Please try adapting RudiC's suggestion to meet your needs and then let us see how close you can come to making it work.

And, in your last response you said "1.Since i am using f1*.txt , there will be only files with same dated format pattern like f1_20130101.txt,f2_20130101.txt,f3_20130101.txt". Which makes no sense to me. If you're using the pattern f1*.txt , that will match f1_20130101.txt, f1_20140101.txt and f1_20140303.txt (all of which have been listed as input or output files in this thread). It will never match any filename starting with f2_ or f3_ . RudiC's code used the pattern f*.txt which will match every number before the underscore and every date. I still don't understand which files you want to change! (I would have guessed you wanted to process all files that match the pattern f*_"$OD".txt , but that is not supported by any of your stated requirements nor by the code you supplied.)
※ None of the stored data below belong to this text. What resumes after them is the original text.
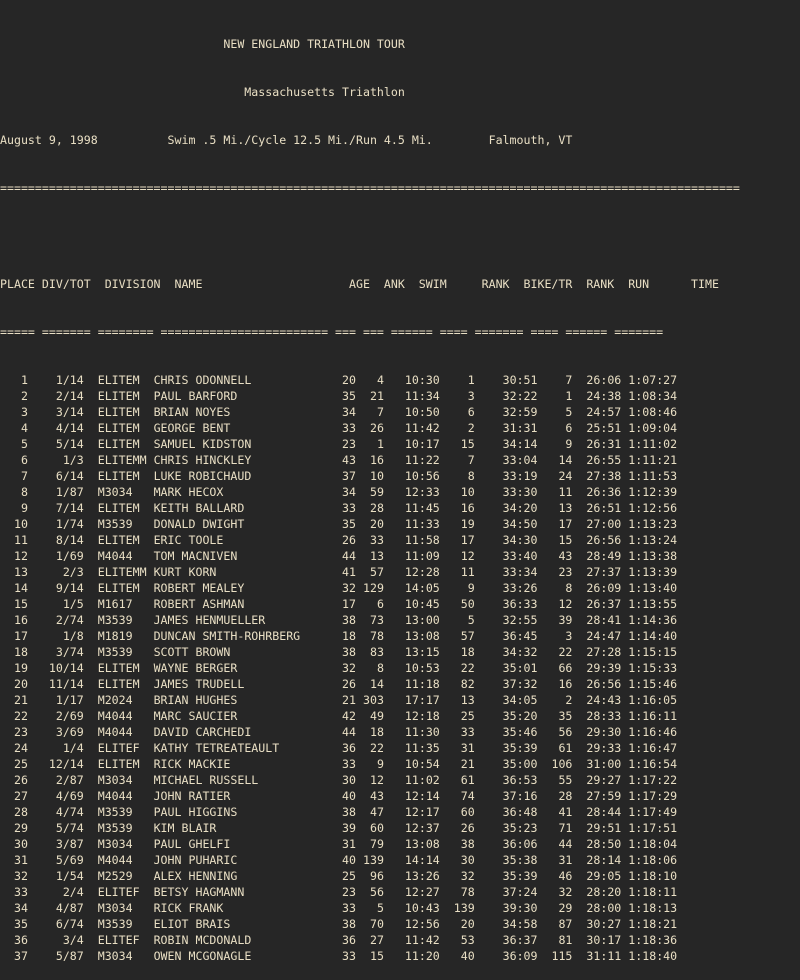  I want to click on run-cell: 29:39, so click(597, 668).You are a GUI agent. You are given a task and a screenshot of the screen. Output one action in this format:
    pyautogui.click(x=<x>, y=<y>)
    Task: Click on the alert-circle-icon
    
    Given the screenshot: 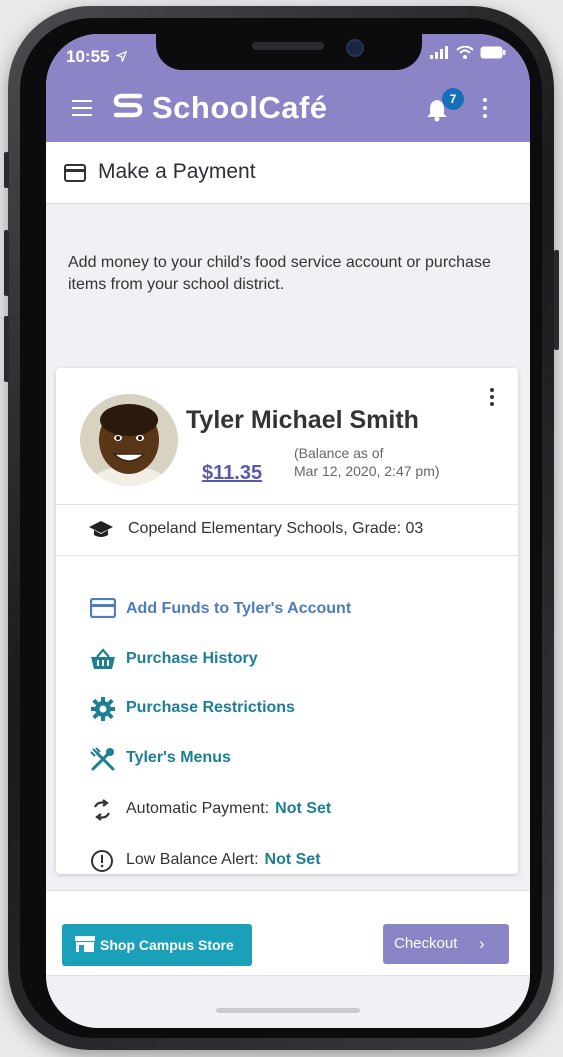 What is the action you would take?
    pyautogui.click(x=102, y=861)
    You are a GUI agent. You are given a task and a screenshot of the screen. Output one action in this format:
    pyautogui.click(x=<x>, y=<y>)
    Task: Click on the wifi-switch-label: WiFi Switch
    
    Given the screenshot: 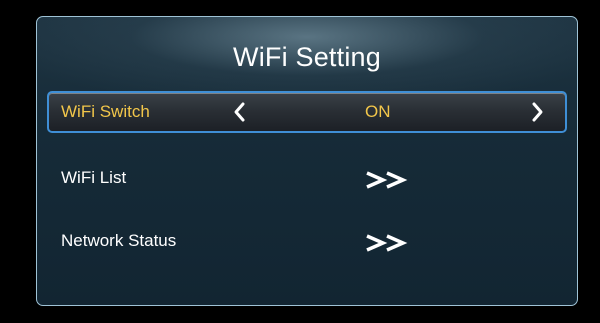 What is the action you would take?
    pyautogui.click(x=106, y=112)
    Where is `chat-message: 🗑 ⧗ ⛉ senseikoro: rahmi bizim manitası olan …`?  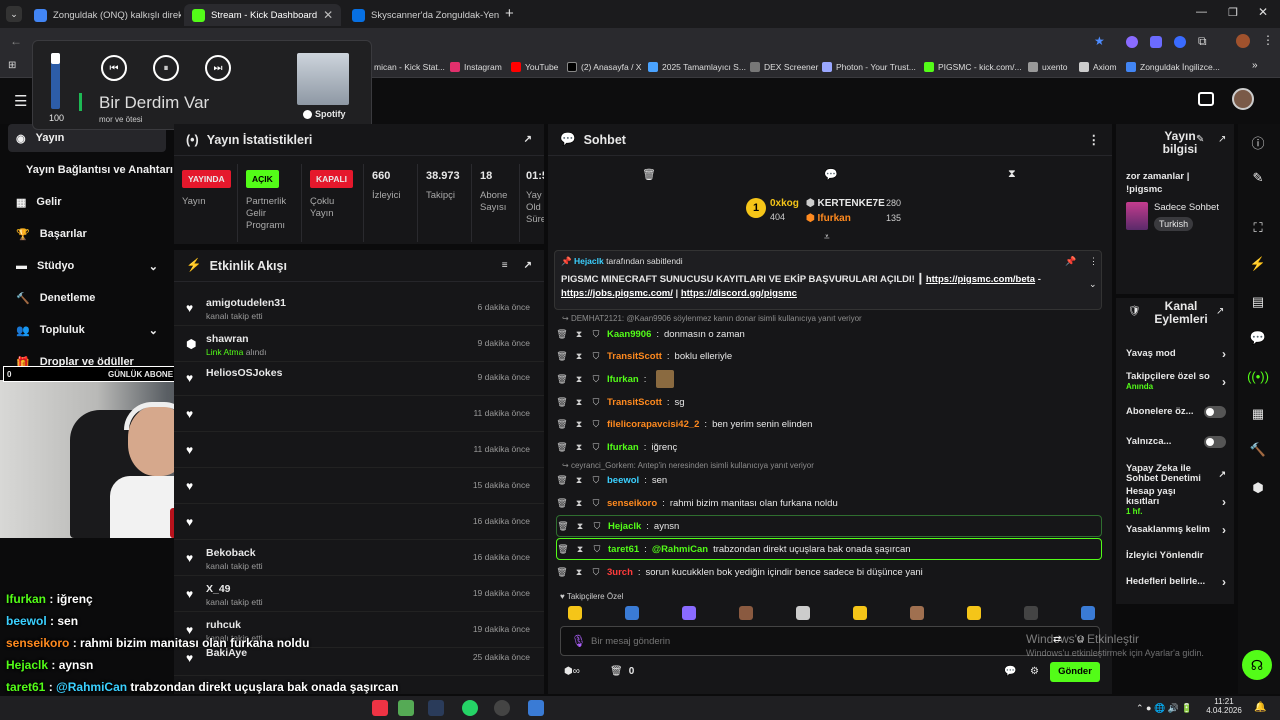
chat-message: 🗑 ⧗ ⛉ senseikoro: rahmi bizim manitası olan … is located at coordinates (826, 503).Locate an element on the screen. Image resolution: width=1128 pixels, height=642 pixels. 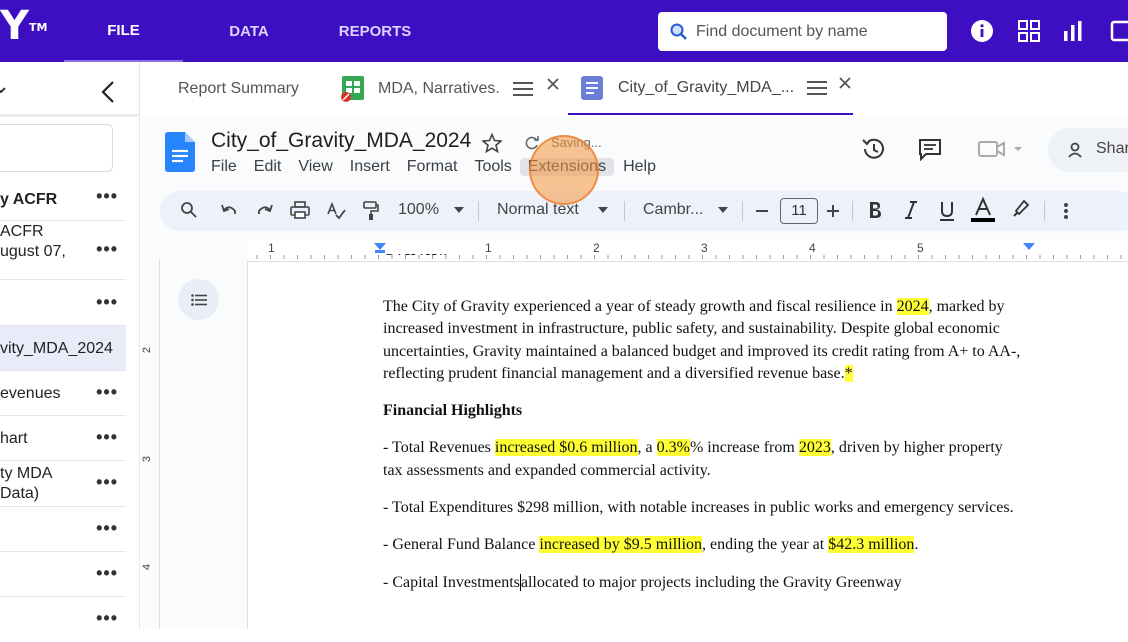
menu-edit: Edit is located at coordinates (268, 167).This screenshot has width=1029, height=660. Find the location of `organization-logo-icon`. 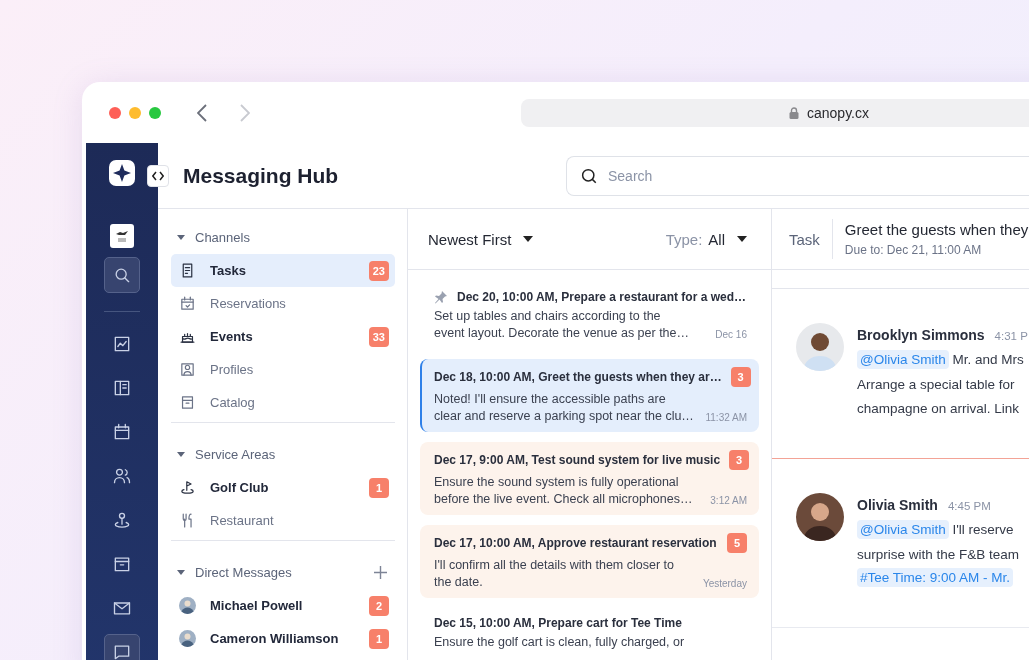

organization-logo-icon is located at coordinates (122, 236).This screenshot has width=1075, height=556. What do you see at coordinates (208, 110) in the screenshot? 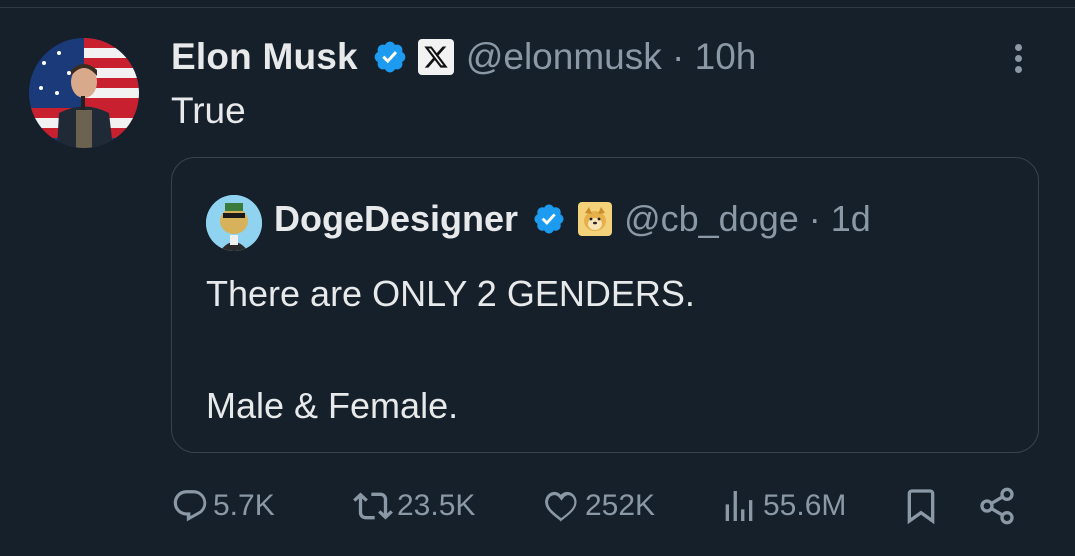
I see `tweet-text: True` at bounding box center [208, 110].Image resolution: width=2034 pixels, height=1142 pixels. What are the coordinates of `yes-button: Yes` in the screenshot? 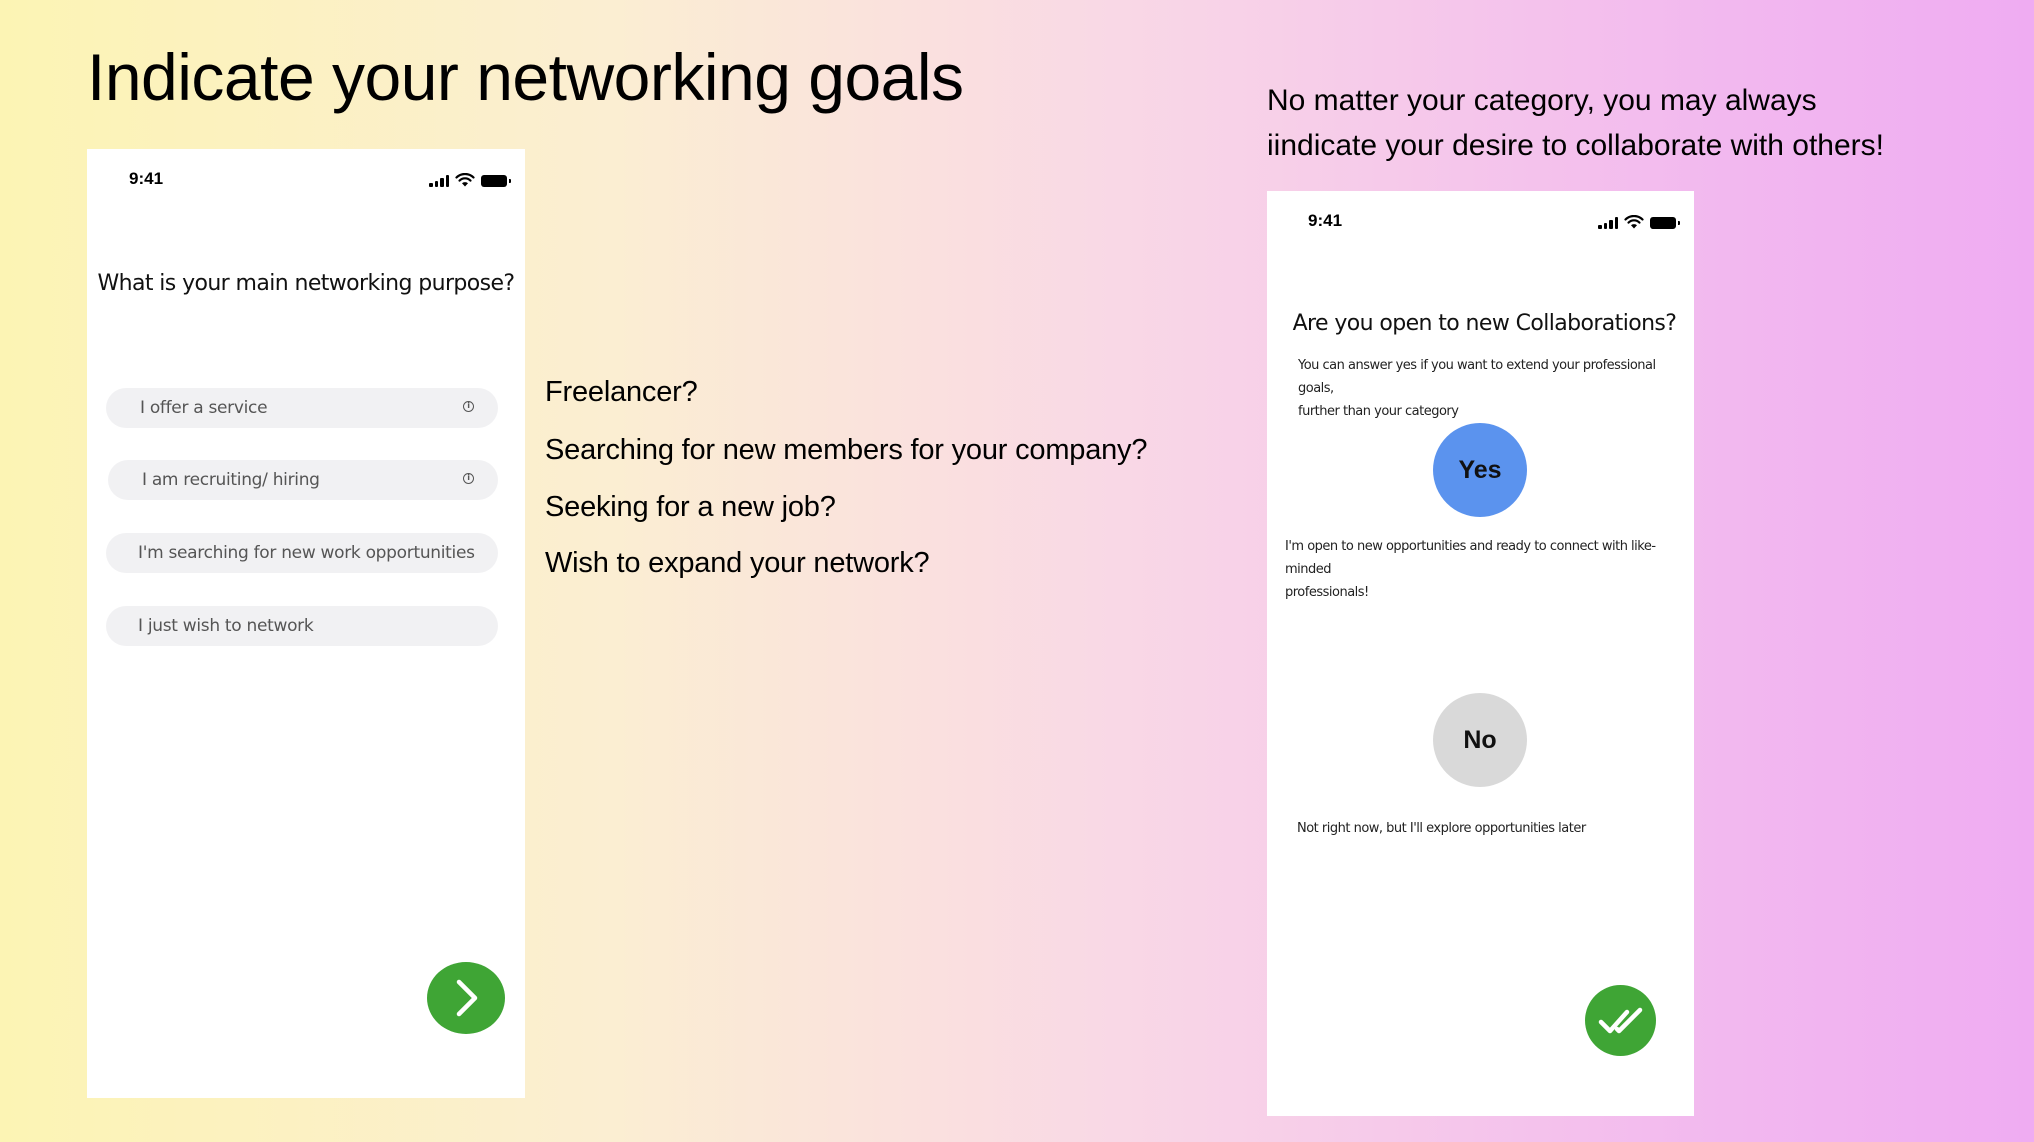 It's located at (1480, 470).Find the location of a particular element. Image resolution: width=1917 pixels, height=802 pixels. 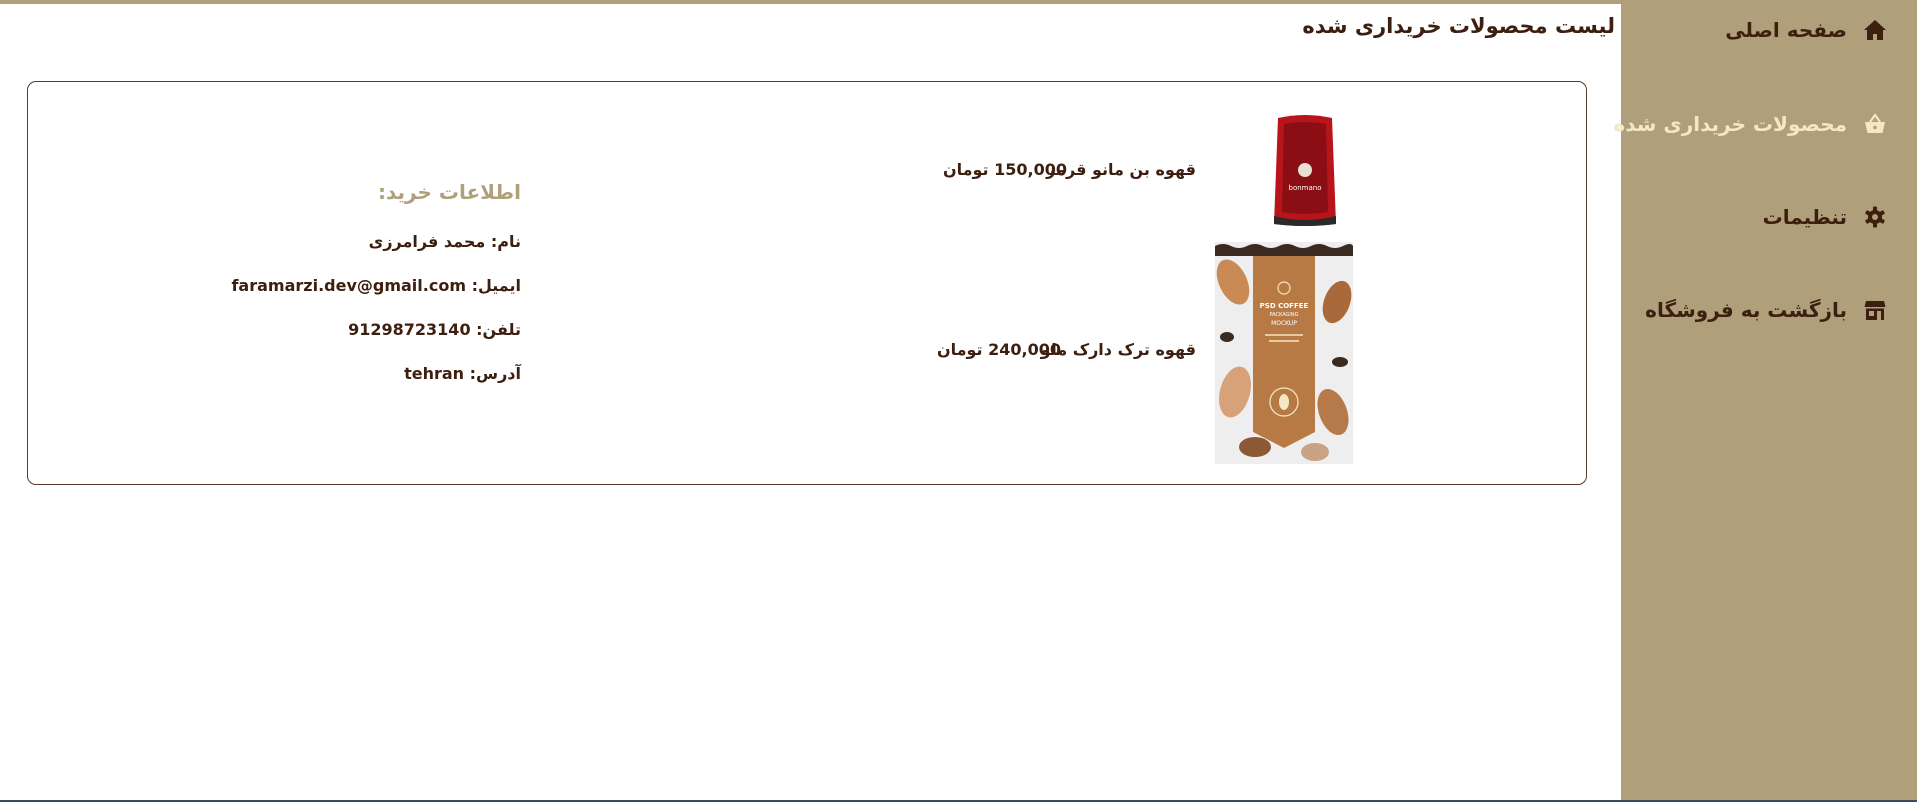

rohit_shinez · August 24, 2014, 7:13am

Hi ,

Yes Don the file should process with f*_"$OD".txt

Tried with the below one but getting an error stating illegal statement

OD="20140101"; ND="20140303"
awk -v OD="$OD" -v ND="$ND" '{sub (OD, ND, FILENAME);$3==OD{$3=ND};print >FILENAME}' f*.txt

Don_Cragun · August 24, 2014, 7:45am

rohit_shinez:

Hi ,

Yes Don the file should process with f*_"$OD".txt

Tried with the below one but getting an error stating illegal statement
OD="20140101"; ND="20140303"
awk -v OD="$OD" -v ND="$ND" '{sub (OD, ND, FILENAME);$3==OD{$3=ND};print >FILENAME}' f*.txt

I am very disappointed in your attempt. You say your script should process f*_"$OD".txt , but your script processes f*.txt . You say your script should update field 3 in some lines and field 2 in the last line. Your script makes no attempt to distinguish between the last line and any other line, and never looks at nor update field 2.

Try something like this instead:

#!/bin/ksh
IAm=${0##*/}
if [ $# -ne 2 ]
then	printf 'Usage: %s old_date new_date\n' "$IAm" >&2
	printf 'where old_date and new_date are in the format YYYYMMDD\n' >&2
	exit 1
fi
awk -v OD="$1" -v ND="${2}" '
BEGIN {	FS = OFS = "|"
}
NR > 1 {if(FNR == 1) 
		print uf2 > newfile
	else	print uf3 > newfile
}
FNR == 1 {
	if(NR > 1)
		close(newfile)
	newfile = FILENAME
	sub(OD, ND, newfile)
}
{	if($2 == OD) {
		save = $0
		$2 = ND
		uf2 = $0
		$0 = save
	} else	uf2 = $0
	if($3 == OD)
		$3 = ND
	uf3 = $0
}
END {	print uf2 > newfile
}' f*_"$1.txt"

The awk script could be simplified considerably if your shell script would determine the number of lines in each input file before invoking awk , but this more complex script gets rid of the need to have ICODE]awk[/ICODE] read each file twice or to have the shell or wc read the file to determine the line number of the last line in each file.